◆ Assignment:
Go to the line in the entries below that holds "Instruction: Click the gold" and repeat exactly from there through the line that holds "Task: Click the Gerenciador", inclusive.

-------

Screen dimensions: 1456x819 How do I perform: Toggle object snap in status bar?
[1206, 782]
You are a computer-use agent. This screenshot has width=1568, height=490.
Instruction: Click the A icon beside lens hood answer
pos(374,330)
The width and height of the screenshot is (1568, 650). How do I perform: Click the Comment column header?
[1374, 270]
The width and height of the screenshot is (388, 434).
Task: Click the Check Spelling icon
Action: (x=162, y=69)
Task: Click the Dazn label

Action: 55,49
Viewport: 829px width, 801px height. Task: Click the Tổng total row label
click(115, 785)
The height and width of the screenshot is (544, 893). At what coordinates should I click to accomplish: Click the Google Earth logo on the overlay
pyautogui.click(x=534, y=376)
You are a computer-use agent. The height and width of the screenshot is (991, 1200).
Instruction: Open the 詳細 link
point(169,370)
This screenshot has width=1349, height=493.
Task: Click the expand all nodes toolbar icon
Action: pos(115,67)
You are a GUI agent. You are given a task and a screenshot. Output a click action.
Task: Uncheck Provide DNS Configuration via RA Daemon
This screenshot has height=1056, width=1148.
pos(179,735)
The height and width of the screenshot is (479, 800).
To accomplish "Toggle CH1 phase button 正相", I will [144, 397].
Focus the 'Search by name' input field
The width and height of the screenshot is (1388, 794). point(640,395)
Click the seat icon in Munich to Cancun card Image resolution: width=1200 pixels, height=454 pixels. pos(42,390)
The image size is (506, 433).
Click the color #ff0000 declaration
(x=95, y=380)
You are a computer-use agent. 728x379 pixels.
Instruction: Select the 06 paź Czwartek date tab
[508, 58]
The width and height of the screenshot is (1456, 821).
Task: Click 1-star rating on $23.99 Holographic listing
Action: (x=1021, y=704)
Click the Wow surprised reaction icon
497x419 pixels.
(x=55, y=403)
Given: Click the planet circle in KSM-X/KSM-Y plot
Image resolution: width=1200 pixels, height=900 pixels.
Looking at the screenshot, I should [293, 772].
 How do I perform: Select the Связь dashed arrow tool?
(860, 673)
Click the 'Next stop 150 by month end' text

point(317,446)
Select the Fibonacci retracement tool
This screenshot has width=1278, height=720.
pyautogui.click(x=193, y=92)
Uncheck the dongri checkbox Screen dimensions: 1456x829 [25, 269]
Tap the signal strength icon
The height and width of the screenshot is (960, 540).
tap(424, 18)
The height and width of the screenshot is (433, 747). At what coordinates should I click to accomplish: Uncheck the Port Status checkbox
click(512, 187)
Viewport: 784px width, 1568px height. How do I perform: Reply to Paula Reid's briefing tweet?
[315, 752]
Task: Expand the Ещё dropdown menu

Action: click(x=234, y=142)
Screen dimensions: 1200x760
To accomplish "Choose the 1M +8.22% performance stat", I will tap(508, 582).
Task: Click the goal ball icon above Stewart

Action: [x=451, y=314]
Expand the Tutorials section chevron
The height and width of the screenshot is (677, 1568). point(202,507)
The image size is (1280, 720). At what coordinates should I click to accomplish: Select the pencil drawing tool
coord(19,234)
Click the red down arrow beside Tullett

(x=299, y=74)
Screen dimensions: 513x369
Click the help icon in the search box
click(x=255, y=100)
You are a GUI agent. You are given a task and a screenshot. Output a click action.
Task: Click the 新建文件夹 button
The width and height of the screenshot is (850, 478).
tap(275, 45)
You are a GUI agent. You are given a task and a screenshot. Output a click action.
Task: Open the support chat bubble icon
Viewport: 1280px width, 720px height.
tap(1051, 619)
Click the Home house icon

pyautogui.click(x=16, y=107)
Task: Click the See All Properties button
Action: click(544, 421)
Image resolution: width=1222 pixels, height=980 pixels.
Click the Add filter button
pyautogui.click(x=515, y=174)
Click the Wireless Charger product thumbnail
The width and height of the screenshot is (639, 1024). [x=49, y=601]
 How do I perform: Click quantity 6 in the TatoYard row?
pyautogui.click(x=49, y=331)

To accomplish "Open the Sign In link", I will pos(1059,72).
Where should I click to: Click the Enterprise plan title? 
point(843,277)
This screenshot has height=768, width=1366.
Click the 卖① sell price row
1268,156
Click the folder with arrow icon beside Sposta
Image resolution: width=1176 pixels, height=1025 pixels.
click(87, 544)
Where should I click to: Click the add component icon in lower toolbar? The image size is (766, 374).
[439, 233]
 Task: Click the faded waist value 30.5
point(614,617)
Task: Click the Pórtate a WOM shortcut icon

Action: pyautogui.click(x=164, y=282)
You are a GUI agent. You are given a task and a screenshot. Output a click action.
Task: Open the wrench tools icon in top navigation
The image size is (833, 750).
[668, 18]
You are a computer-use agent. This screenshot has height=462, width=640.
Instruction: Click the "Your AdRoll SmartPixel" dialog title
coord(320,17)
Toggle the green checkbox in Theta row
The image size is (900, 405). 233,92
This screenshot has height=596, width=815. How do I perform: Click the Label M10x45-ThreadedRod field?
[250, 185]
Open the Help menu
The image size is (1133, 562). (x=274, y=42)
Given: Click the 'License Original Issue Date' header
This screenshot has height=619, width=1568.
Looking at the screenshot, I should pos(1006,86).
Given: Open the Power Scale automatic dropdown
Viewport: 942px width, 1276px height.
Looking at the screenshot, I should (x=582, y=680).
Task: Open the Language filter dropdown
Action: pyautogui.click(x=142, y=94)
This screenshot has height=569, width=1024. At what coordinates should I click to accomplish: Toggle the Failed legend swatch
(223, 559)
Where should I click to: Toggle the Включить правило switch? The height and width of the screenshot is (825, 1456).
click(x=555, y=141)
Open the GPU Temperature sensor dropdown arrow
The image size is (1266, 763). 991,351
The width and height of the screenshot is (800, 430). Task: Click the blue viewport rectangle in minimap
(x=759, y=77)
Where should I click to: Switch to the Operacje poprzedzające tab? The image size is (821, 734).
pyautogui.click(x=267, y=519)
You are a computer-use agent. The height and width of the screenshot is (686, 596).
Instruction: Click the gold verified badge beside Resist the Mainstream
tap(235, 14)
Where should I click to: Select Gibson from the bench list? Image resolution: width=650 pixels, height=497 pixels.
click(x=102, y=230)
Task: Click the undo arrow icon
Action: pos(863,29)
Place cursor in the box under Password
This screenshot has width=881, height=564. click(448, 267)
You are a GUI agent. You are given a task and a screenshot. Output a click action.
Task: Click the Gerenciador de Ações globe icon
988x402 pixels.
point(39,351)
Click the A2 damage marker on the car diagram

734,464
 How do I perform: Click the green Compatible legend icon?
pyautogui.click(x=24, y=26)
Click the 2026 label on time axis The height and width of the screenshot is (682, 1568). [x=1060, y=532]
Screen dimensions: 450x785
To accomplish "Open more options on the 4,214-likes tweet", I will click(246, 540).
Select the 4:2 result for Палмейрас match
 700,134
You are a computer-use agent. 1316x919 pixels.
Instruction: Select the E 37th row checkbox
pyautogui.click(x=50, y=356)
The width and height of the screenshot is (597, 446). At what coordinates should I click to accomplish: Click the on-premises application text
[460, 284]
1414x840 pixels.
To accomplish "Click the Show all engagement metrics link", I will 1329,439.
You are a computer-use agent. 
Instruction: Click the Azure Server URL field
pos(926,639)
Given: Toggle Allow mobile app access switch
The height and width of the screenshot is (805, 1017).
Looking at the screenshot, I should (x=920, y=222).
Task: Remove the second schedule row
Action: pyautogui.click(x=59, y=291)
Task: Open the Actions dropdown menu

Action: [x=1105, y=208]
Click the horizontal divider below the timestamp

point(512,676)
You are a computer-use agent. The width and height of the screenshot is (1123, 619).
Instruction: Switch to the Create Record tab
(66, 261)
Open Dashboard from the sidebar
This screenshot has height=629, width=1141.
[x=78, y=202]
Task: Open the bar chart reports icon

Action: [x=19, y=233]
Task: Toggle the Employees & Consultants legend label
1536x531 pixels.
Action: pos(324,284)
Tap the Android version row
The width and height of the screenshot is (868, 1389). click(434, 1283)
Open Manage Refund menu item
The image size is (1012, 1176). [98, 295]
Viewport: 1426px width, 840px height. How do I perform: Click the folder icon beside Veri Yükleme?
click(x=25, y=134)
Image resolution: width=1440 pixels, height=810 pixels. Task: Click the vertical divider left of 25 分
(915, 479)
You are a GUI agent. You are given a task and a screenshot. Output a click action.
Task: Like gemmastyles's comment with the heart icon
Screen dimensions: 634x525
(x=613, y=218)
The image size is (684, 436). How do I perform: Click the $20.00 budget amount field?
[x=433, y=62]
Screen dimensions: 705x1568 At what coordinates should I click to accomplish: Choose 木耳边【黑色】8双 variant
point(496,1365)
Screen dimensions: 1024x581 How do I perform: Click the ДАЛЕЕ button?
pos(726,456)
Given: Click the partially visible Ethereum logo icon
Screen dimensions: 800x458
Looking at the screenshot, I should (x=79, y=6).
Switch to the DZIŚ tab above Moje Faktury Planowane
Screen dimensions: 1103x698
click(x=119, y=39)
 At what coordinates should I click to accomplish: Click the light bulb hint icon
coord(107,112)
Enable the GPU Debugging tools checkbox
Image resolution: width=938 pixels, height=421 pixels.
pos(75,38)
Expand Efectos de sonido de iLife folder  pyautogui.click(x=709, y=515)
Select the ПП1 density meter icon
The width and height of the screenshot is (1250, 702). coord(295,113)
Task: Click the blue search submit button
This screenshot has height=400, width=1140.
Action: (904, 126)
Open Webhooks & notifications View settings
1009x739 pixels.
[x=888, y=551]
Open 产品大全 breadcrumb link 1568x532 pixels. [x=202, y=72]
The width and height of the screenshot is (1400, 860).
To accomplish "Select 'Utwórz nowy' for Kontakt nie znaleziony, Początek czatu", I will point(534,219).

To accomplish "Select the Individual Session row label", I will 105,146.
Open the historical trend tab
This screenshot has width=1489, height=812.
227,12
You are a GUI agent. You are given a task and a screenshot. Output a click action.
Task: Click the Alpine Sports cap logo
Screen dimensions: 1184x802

-------

◆ Solution for this task:
Instruction: Click the gold verified badge beside Resist the Mainstream
tap(235, 14)
Where should I click to: Select Gibson from the bench list? Image resolution: width=650 pixels, height=497 pixels.
click(x=102, y=230)
Task: Click the undo arrow icon
Action: pos(863,29)
Place cursor in the box under Password
This screenshot has width=881, height=564. click(448, 267)
You are a GUI agent. You are given a task and a screenshot. Output a click action.
Task: Click the Gerenciador de Ações globe icon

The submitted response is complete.